I poliziotti erano quel giorno di pattuglia e gli si avvicinarono a metà del viale Los Granados, pensando che l’uomo stesse agendo con sospetto. 

Furono sorpresi di scoprire che portava con sé una borsa contenente i vestiti insanguinati della sua ultima vittima, e una copia di "Delitto e castigo" di Dostoevskij.

Fu preso in custodia e poi trasferito a Guayaquil per l'identificazione. 

Quando venne arrestato ebbe a dare un nome falso, Manuel Bulgarin Solis, ma fu ben presto identificato da una delle sue vittime di stupro che gli era sfuggita.

Daniel Camargo, ormai senza avere più niente da perdere, con molta calma confessò di aver ucciso 71 ragazze in Ecuador, dopo la fuga dalla prigione colombiana. 

Condurrà le autorità sui loghi dei suoi efferati delitti per rinvenire i corpi di quelle vittime che non erano ancora stati recuperati. Furono ritrovati maciullati e smembrati.

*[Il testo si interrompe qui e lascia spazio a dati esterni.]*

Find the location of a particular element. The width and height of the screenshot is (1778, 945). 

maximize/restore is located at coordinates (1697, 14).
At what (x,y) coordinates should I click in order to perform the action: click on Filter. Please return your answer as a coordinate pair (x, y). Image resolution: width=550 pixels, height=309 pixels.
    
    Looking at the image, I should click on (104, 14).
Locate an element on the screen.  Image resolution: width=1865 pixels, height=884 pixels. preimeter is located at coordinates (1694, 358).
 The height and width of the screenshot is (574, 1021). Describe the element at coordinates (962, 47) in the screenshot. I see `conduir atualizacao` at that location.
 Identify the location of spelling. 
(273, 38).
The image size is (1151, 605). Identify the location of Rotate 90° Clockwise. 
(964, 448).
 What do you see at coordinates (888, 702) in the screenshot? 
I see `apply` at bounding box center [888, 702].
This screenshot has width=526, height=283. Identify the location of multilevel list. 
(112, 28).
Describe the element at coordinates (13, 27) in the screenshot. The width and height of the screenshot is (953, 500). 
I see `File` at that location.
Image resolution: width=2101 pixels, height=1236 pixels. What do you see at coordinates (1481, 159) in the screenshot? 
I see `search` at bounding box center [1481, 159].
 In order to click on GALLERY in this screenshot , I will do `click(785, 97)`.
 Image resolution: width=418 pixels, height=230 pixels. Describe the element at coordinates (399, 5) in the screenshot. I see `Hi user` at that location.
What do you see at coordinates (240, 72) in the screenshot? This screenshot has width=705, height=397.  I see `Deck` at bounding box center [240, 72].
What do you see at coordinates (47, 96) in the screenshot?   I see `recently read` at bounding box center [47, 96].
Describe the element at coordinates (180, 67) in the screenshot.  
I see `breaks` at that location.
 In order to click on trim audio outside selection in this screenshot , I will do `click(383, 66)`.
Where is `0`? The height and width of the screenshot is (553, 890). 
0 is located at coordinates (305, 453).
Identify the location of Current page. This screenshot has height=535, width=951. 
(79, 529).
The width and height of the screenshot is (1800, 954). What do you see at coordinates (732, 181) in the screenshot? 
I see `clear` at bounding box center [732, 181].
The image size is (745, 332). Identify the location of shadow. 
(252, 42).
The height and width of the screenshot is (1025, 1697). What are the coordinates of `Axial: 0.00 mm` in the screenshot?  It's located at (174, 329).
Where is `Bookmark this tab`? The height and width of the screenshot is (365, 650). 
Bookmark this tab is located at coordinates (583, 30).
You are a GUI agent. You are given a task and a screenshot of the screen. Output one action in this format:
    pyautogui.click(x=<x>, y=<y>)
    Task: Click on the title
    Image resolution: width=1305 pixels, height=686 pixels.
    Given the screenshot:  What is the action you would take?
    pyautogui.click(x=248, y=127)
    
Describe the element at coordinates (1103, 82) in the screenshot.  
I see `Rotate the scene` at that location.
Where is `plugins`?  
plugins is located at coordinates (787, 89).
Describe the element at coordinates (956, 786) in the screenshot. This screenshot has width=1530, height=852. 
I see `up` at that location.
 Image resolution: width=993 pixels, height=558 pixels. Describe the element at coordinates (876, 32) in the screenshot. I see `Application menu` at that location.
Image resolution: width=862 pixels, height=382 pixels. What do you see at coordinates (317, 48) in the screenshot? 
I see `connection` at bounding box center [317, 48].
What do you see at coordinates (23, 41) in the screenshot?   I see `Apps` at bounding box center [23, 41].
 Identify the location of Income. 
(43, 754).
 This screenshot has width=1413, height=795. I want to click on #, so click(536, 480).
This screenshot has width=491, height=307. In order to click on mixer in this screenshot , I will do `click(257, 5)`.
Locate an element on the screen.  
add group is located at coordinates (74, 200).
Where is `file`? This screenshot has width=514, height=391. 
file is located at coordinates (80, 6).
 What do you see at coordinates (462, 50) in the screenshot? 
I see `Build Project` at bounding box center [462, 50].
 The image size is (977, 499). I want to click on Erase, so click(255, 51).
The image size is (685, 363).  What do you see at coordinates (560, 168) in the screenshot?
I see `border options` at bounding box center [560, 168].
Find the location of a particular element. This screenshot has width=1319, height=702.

Nella deposizione spiegò, per filo e per segno, le posizioni a cui le sottoponeva e come le ammazzava, e mentre lo raccontava non traspariva la minima pietà o rimorso.

Dopo aver violentato le sue vittime, le violava anche da morte, le tagliava e le smembrava con un machete.

Disse di scegliere solo vergini perché gridavano dal dolore; questo a quanto pare gli dava maggiore soddisfazione.

Camargo, uccideva, secondo una sua versione, perché voleva vendicarsi dell’infedeltà della sua donna. Le odiava per non essere quello che le donne dovrebbero essere.  

Nel giugno 1986 Francisco Febres Cordero, un giornalista di Hoy (Oggi) Giornale, riuscirà a organizzare un'intervista con l’assassino.

Non fu assolutamente facile, a causa  del blocco che la polizia aveva eretto agli accessi verso la cella di Daniel e, per il fatto, che Camargo richiedeva un riconoscimento in dollari molto esoso affinché si lasciasse intervistare.

Il giornalista finse di fare parte di un gruppo di psicologi che potevano accedere al prigioniero, e tale escamotage gli permise di fare domande al pluriomicida senza destare sospetti.

In seguito, Francisco Febres Cordero, lo descriverà come molto intelligente, "Aveva una risposta per tutto e fu in grado di parlare di Dio e del Diavolo con la stessa competenza". 

Le sue letture preferite erano Vargas Llosa, García Márquez, Guimarães Rosa, Nietzsche, Stendhal e Freud, tutte conoscenze letterarie acquisite grazie alla sua permanenza nel carcere sull'isola di Gargona.

Camargo, è condannato nel 1989 a 16 anni di carcere, la pena massima disponibile in Ecuador. Mentre sconterà la sua condanna nel carcere Moreno Garcia de Quito, dichiarerà di essersi convertito al cristianesimo. In questo penitenziario era incarcerato con Pedro Alonso Lopez (il "Mostro delle Ande"), che si ritiene abbia violentato e ucciso più di 300 ragazze in Colombia, Ecuador e Perù.

Nel novembre 1994, Daniel Camargo Barbosa, viene assassinato in carcere da Luis Masache Narvaez, cugino di una delle sue vittime.